+++ PROVIDED INFORMATION +++

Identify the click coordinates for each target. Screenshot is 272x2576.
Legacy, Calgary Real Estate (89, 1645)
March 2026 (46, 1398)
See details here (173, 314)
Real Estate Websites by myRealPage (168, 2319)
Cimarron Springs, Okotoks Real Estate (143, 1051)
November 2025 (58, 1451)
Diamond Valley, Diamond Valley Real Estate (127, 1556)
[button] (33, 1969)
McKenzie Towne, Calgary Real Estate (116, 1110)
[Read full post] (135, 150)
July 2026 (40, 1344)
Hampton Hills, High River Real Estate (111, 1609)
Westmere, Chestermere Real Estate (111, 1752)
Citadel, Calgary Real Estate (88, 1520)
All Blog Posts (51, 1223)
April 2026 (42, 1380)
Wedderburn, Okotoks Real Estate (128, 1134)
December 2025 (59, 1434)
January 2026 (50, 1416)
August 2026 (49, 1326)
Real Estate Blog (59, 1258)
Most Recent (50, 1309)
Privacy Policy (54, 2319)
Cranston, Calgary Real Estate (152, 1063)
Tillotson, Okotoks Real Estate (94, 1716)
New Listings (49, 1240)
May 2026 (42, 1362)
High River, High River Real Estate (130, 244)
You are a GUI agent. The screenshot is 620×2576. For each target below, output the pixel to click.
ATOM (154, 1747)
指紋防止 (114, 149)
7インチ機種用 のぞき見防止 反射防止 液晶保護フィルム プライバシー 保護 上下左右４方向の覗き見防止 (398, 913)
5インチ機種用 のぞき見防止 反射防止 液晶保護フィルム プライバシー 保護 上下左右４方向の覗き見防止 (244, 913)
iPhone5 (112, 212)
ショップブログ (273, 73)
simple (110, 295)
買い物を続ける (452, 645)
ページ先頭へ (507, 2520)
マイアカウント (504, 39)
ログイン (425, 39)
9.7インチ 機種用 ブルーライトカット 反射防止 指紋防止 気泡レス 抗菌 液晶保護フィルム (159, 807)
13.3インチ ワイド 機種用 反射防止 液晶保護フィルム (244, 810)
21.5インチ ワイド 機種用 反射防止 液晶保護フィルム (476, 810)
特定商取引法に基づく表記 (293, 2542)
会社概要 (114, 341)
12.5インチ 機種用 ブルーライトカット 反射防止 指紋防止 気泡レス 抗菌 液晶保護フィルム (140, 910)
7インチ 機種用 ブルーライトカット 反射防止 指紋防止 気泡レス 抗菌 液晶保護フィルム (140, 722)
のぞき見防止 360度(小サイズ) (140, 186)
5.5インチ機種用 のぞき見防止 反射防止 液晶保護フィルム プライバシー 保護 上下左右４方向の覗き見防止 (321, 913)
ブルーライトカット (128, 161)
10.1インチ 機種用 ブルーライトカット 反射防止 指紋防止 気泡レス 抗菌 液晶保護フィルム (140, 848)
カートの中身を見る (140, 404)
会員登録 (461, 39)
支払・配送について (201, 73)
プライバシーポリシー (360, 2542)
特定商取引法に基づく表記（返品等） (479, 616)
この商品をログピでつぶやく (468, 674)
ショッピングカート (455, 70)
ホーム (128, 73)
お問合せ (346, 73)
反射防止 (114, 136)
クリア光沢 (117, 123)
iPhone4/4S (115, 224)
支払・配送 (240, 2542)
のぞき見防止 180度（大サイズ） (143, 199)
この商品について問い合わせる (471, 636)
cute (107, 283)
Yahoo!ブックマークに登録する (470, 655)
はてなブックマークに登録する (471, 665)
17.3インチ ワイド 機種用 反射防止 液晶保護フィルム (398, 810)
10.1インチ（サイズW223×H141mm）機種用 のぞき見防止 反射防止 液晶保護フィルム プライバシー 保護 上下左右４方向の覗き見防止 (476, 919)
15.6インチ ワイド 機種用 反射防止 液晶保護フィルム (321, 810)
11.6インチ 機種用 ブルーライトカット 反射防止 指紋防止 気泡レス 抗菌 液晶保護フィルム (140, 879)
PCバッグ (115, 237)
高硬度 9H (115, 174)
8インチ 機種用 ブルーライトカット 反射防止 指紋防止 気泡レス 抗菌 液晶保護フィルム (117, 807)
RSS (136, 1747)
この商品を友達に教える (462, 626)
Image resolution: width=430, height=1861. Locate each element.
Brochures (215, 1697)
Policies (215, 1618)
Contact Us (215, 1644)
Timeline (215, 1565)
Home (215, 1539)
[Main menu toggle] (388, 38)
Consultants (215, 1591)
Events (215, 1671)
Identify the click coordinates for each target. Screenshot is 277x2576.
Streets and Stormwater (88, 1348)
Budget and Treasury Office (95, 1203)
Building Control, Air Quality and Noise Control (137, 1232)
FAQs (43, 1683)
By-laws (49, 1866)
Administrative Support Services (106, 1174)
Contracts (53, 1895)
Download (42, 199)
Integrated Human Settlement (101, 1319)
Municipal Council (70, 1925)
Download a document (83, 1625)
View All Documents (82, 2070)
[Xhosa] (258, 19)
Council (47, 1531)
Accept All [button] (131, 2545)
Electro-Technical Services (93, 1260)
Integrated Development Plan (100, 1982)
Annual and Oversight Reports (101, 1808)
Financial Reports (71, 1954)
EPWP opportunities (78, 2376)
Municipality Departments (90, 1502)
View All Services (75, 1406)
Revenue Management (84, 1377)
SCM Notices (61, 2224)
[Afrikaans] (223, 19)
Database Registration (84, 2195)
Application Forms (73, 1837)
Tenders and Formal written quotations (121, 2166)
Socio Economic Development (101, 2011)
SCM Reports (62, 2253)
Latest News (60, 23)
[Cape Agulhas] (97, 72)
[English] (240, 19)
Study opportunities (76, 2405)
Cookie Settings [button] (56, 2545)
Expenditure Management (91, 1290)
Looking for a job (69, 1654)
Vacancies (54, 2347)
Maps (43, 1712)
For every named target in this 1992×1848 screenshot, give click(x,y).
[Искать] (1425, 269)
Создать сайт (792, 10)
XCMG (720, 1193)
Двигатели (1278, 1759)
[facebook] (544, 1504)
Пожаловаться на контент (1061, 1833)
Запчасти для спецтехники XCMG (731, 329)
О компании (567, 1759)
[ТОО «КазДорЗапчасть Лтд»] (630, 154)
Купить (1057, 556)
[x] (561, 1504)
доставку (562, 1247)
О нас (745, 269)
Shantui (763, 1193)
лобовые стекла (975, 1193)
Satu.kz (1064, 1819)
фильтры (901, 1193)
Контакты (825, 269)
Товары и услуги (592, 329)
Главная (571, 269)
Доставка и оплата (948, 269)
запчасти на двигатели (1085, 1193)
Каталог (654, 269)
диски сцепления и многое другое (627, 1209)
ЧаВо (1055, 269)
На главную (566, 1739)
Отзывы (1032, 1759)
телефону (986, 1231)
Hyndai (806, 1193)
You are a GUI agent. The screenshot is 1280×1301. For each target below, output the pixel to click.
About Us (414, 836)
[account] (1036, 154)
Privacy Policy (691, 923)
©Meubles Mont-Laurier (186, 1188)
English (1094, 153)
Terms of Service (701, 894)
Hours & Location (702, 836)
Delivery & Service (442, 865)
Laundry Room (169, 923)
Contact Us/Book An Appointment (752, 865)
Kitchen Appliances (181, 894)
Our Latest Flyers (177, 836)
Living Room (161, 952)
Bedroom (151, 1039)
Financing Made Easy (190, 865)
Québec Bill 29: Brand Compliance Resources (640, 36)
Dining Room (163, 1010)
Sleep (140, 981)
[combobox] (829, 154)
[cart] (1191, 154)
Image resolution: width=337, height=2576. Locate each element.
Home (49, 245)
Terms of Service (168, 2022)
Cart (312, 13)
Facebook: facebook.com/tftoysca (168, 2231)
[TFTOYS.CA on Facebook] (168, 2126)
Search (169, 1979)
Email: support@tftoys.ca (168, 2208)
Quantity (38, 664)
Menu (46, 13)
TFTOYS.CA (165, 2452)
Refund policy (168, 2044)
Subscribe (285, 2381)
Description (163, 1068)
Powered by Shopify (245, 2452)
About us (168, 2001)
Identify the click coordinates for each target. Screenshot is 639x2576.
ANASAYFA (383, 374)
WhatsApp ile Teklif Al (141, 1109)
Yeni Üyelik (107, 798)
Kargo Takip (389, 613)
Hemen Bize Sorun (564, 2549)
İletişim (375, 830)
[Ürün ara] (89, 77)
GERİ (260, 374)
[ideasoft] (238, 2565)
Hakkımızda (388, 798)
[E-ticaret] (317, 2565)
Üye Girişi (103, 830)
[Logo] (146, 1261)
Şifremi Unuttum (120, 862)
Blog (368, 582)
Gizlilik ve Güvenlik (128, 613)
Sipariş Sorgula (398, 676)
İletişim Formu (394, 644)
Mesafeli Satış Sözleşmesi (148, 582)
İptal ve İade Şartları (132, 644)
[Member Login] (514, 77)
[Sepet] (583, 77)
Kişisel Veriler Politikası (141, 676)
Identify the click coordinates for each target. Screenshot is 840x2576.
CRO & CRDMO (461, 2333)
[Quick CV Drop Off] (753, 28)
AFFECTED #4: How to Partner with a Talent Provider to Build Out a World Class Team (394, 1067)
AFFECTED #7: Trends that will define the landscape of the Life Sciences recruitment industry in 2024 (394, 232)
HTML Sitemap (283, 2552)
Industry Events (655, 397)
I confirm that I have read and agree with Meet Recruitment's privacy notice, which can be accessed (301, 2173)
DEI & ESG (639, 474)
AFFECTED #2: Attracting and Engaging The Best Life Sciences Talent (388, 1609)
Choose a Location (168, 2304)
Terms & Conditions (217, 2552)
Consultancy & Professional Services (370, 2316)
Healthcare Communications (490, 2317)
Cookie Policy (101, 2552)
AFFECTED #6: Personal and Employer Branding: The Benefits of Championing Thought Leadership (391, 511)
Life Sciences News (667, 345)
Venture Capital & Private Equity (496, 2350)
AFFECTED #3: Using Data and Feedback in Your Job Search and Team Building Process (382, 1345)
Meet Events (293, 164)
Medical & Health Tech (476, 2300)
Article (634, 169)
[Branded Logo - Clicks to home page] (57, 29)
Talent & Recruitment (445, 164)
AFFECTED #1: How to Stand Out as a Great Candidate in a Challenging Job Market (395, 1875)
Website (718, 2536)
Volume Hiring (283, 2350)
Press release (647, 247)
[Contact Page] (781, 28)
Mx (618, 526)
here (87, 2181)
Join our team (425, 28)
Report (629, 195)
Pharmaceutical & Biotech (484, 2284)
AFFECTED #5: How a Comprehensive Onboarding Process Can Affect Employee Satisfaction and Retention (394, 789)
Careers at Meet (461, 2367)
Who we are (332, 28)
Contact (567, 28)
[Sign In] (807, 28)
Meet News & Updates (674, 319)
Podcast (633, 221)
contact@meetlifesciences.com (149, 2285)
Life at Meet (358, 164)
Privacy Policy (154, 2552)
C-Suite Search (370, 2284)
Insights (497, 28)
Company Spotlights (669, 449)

+++

(TASK GOAL)
Please set down again, word for word, only the lines from the start of the entries through the line with "Cimarron Springs, Okotoks", both ends included.

(YOUR SOLUTION)
Identify the click coordinates for each target. Screenshot is 272x2576.
Legacy, Calgary Real Estate (89, 1645)
March 2026 (46, 1398)
See details here (173, 314)
Real Estate Websites by myRealPage (168, 2319)
Cimarron Springs, Okotoks Real Estate (143, 1051)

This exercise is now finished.